# How do you find the exact value of cos^-1 (-1/2)?

Dec 30, 2016

Use unit circle and special triangles. See below.

#### Explanation:

We have:

${\cos}^{-} 1 \left(- \frac{1}{2}\right) = x$

Rearrange:

$- \frac{1}{2} = \cos \left(x\right)$

Now we ask, which values of $x$ would produce $- \frac{1}{2}$ by the cosine function? This is possible because $- \frac{1}{2}$ is a value we encounter regularly with the cosine and sine functions. We know that a right triangle with angle ${60}^{o}$ adjacent to the horizontal side will give us a cosine of $\frac{1}{2}$. In the correct quadrant, namely quadrant $I I$, we can get $- \frac{1}{2}$. Where $a = 1$.

The cosine in this case is given by $\frac{x}{r}$ or the ratio of the adjacent side over the hypotenuse. This gives $\cos \left({60}^{o}\right) = \frac{1}{2}$.

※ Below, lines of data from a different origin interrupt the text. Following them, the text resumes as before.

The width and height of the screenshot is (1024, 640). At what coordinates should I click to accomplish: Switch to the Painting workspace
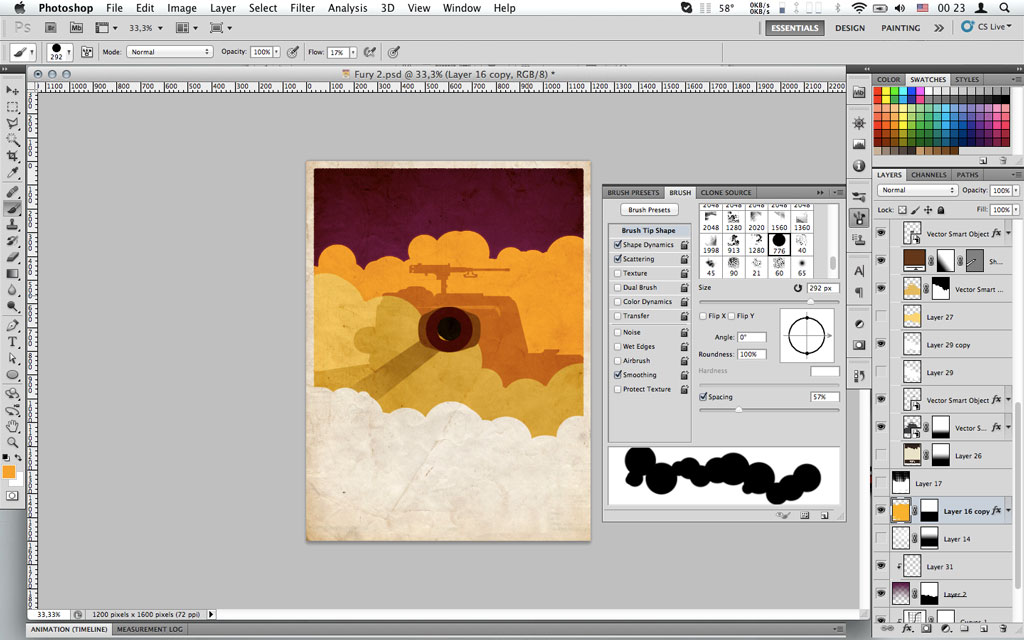click(900, 28)

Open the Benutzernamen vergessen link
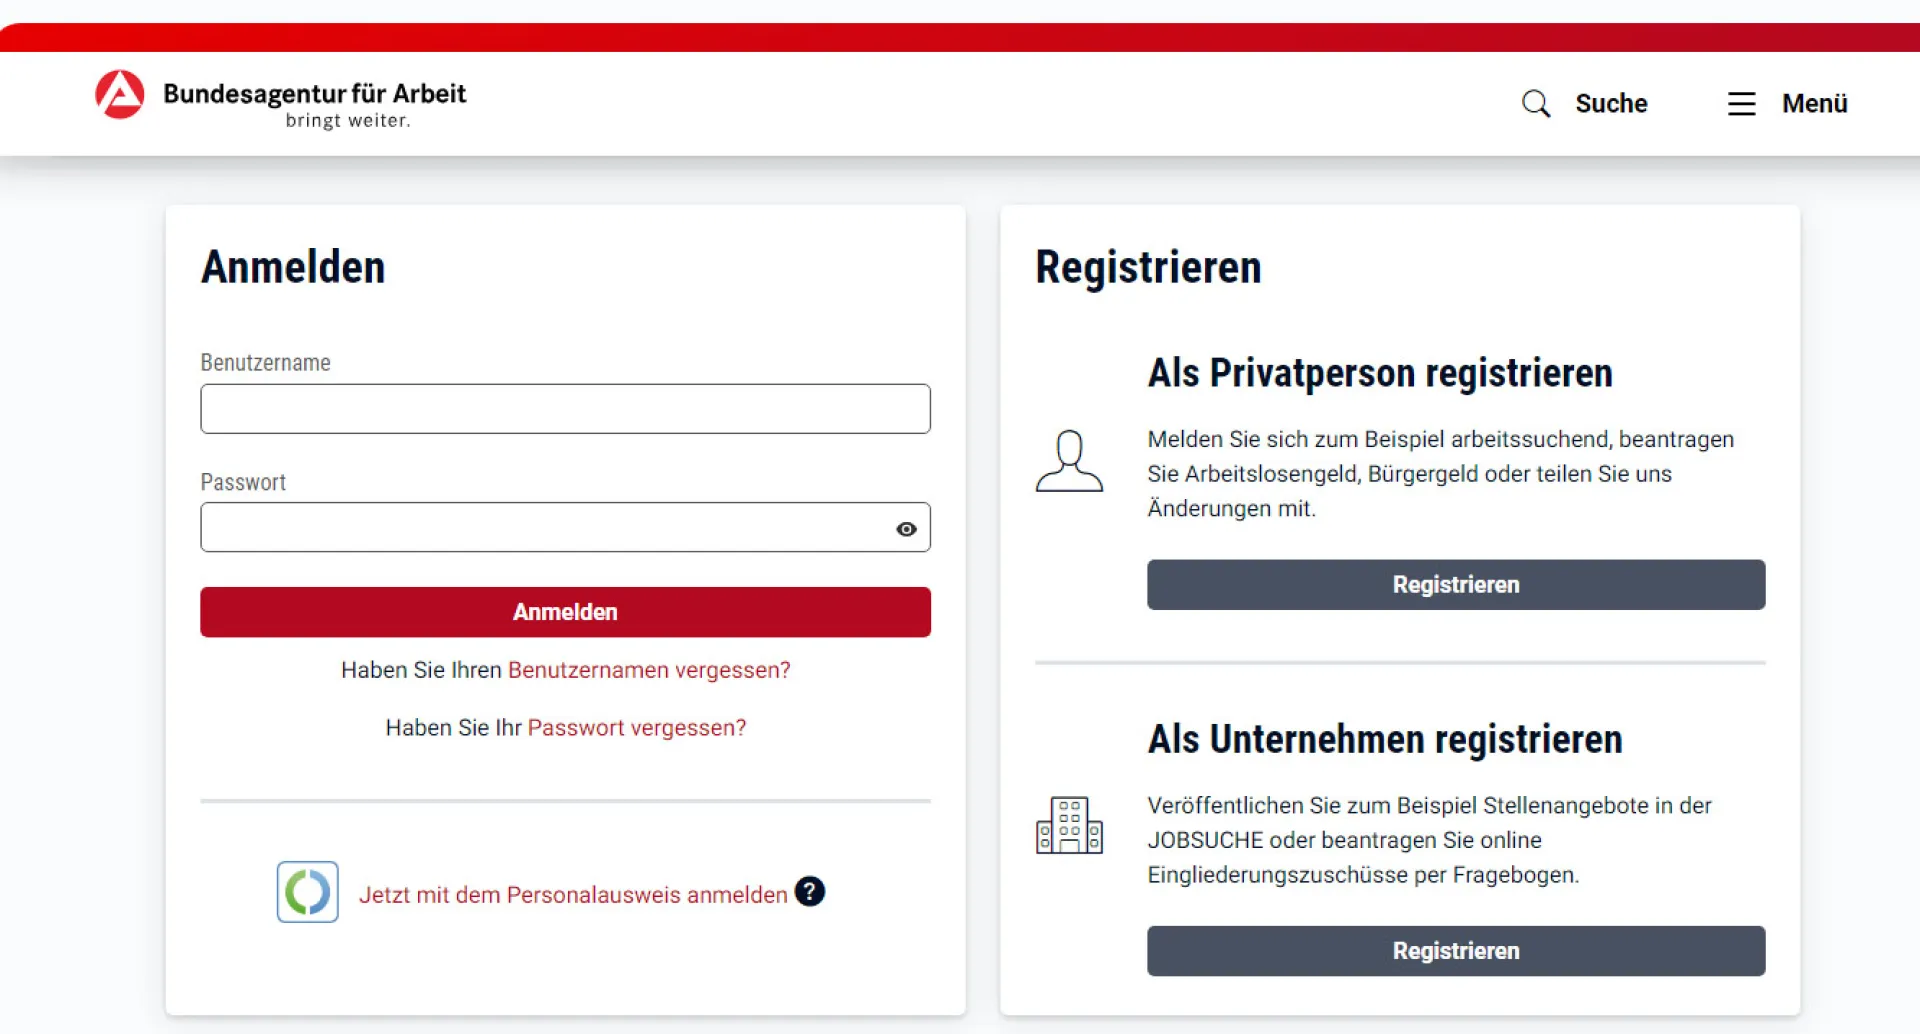pyautogui.click(x=649, y=670)
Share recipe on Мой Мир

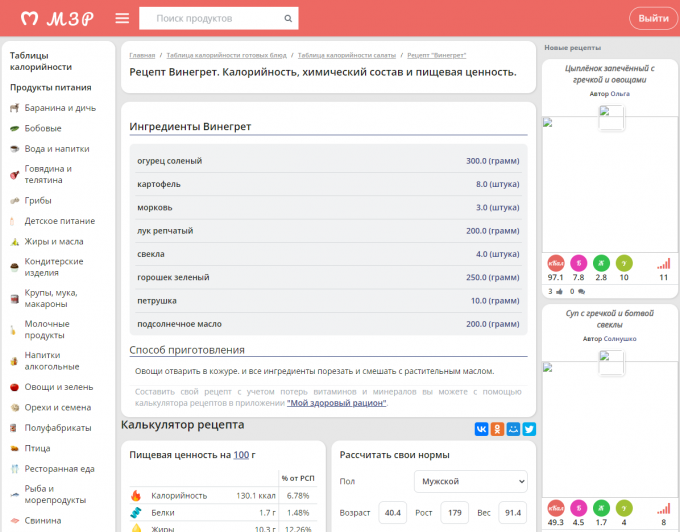[x=513, y=429]
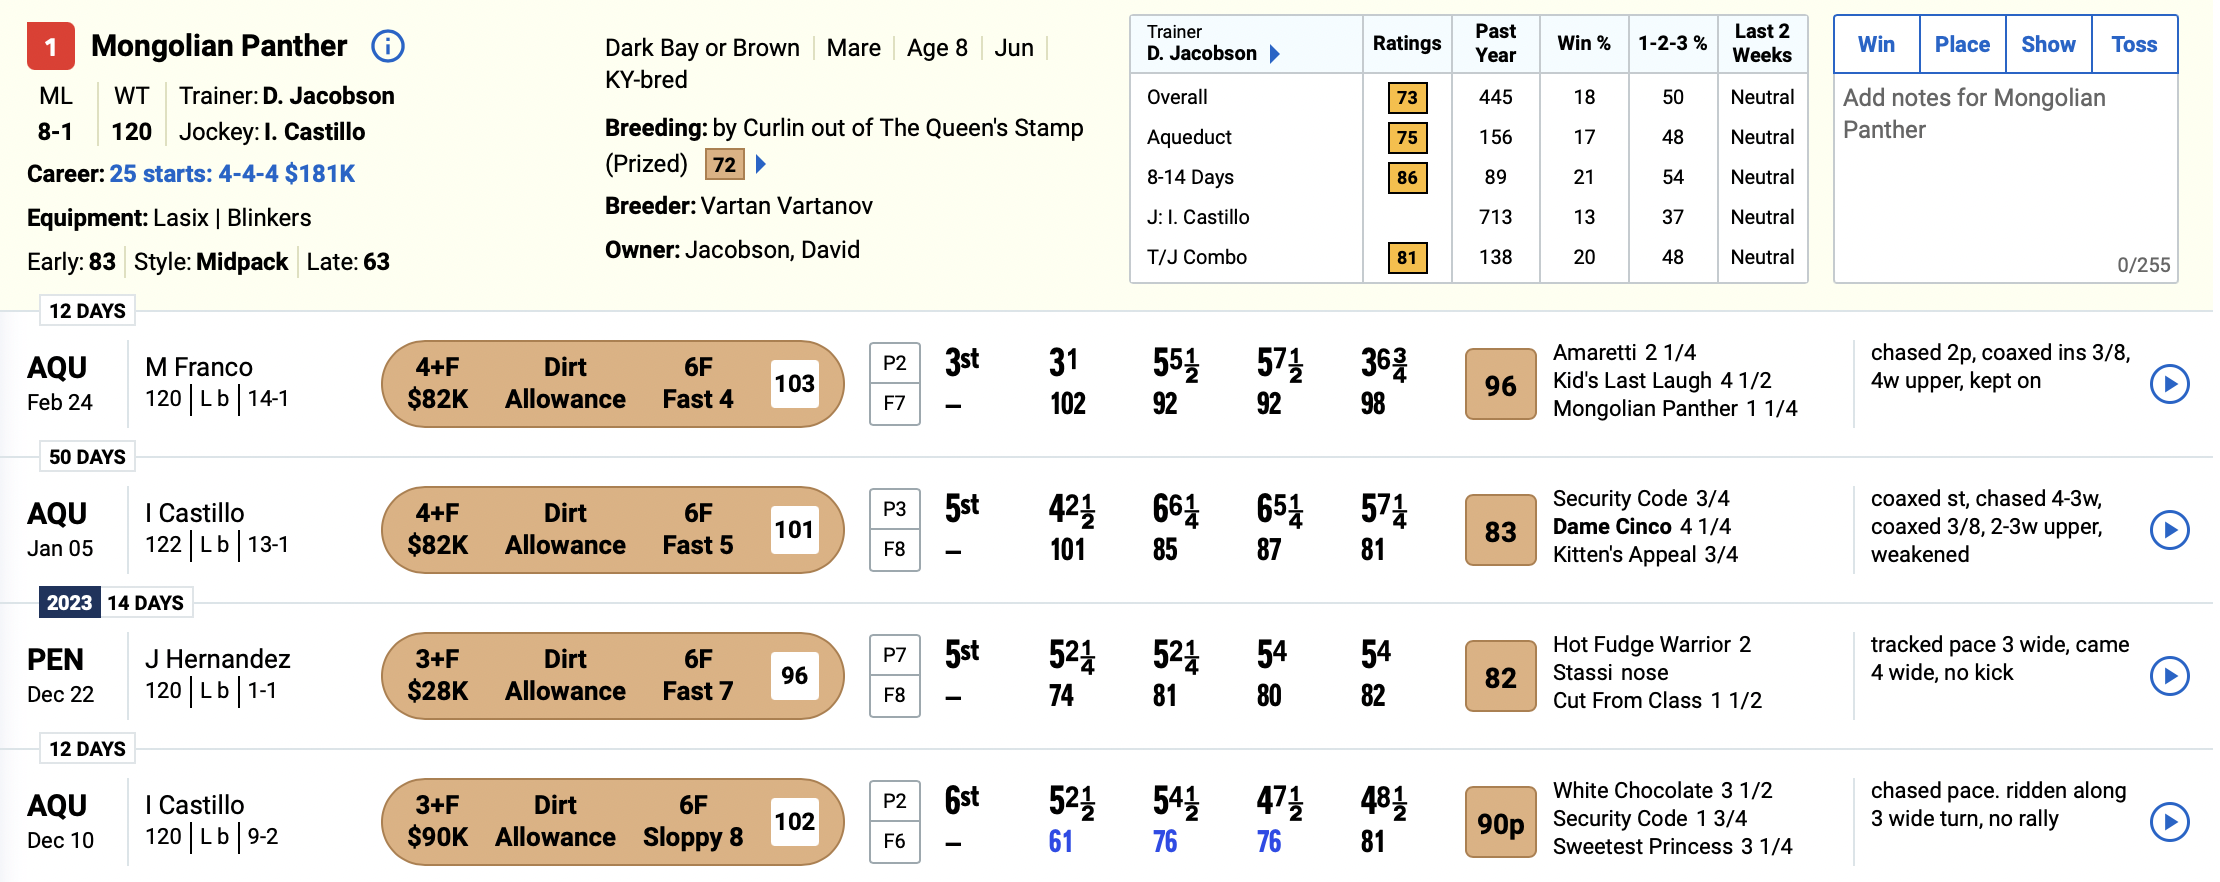
Task: Open the info icon beside Mongolian Panther
Action: [x=388, y=46]
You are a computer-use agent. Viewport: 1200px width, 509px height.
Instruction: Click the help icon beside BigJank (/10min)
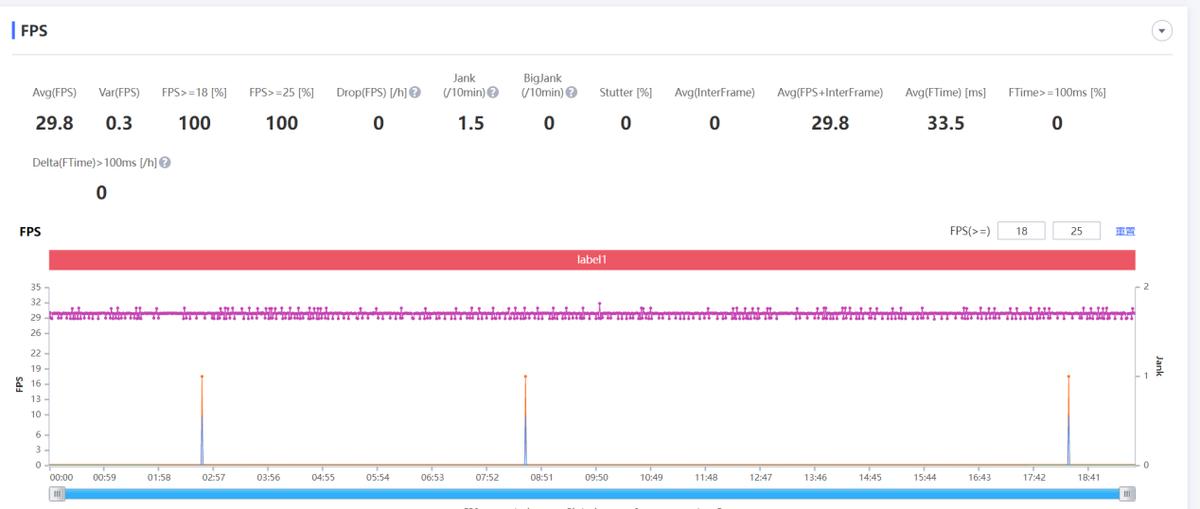coord(571,93)
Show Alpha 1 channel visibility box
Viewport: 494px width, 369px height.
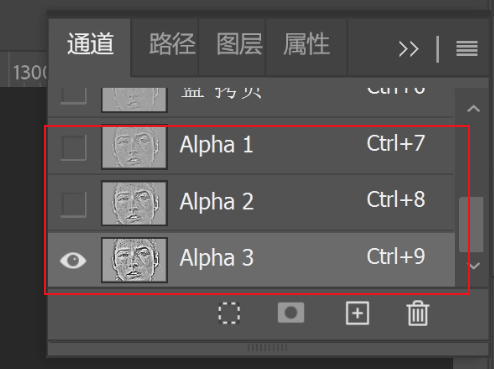pos(74,147)
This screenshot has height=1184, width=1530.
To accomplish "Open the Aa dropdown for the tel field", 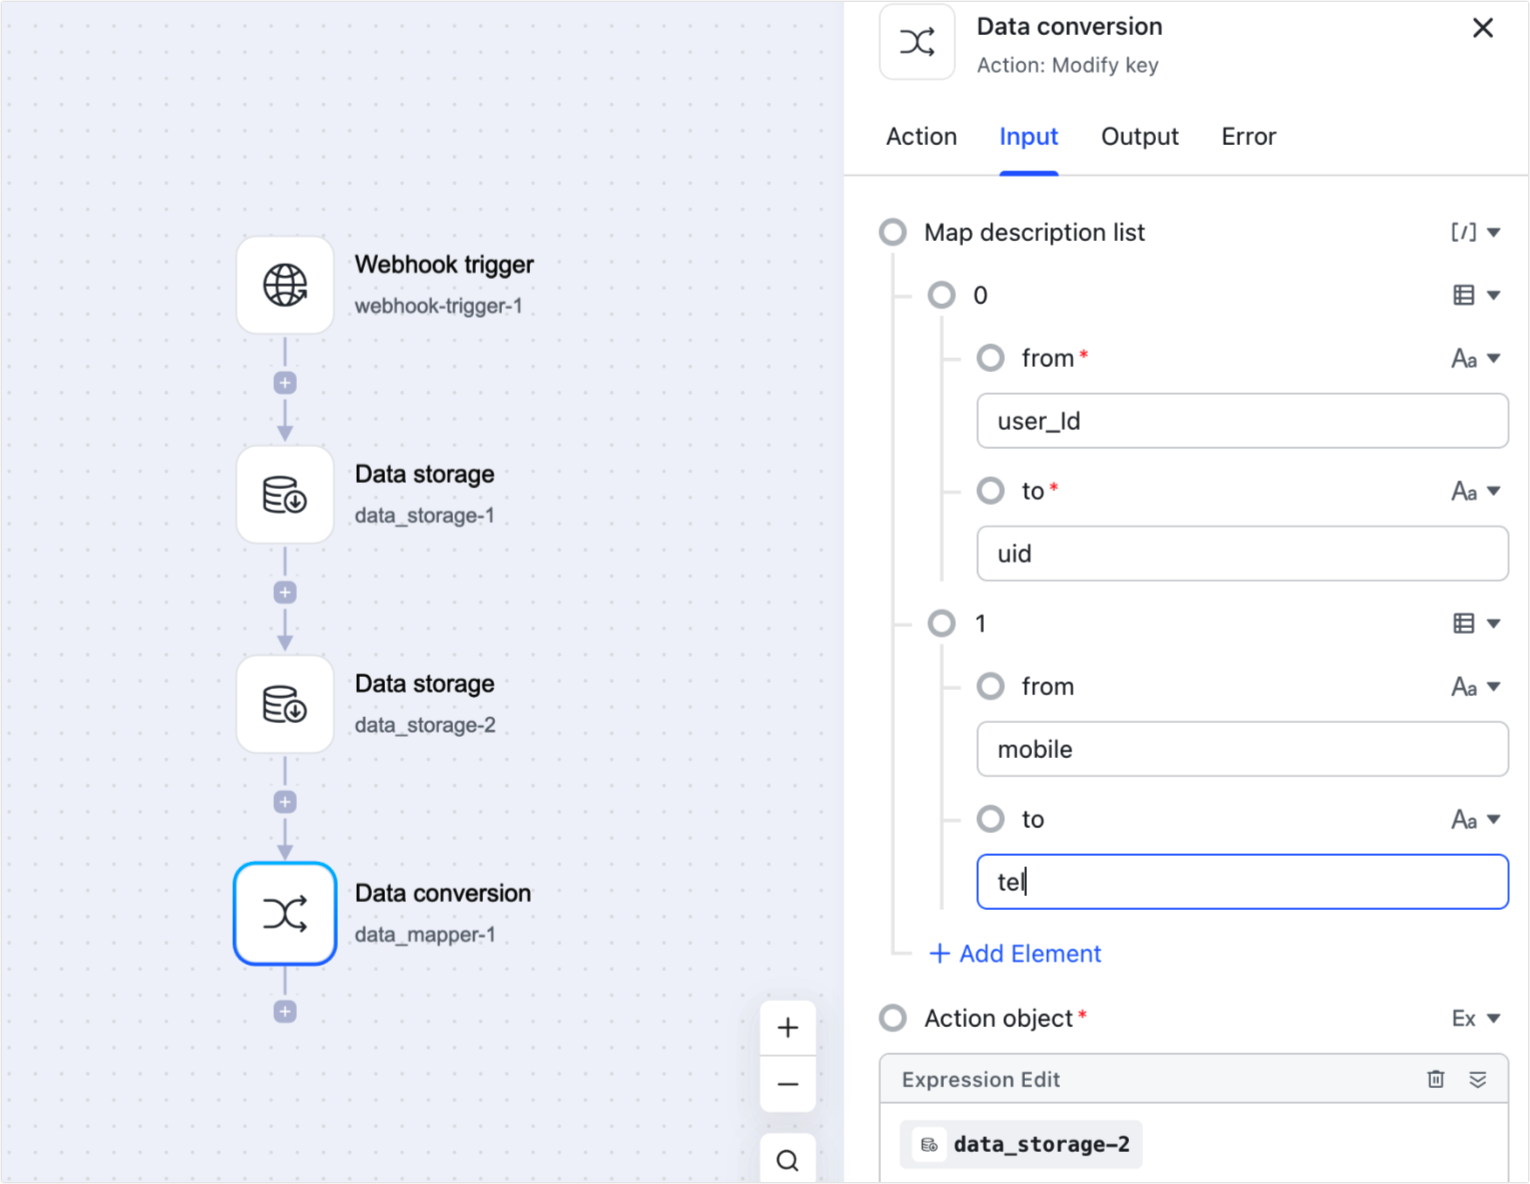I will pos(1476,819).
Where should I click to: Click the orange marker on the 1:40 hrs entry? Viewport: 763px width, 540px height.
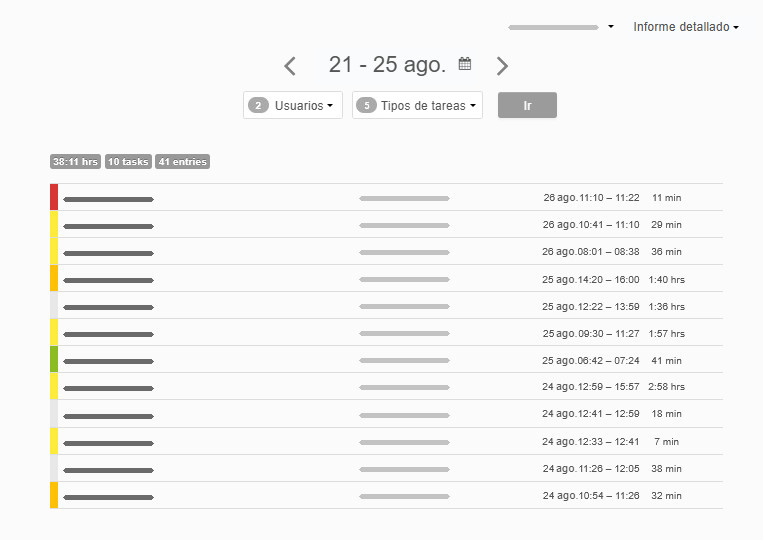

In the second quadrant, $x < 0$ and $y > 0$, giving $\cos \left({120}^{o}\right) = - \frac{1}{2}$ (we use ${120}^{o}$ because it gives us an angle of ${60}^{o}$ above the negative $x$-axis). The radian equivalent of ${120}^{o}$ is $\frac{2 \pi}{3}$. Because the cosine function repeats every $2 \pi$ units (i.e. has period of $2 \pi$), you may also write $\arccos \left(- \frac{1}{2}\right) = \frac{2 \pi}{3} \pm 2 \pi$.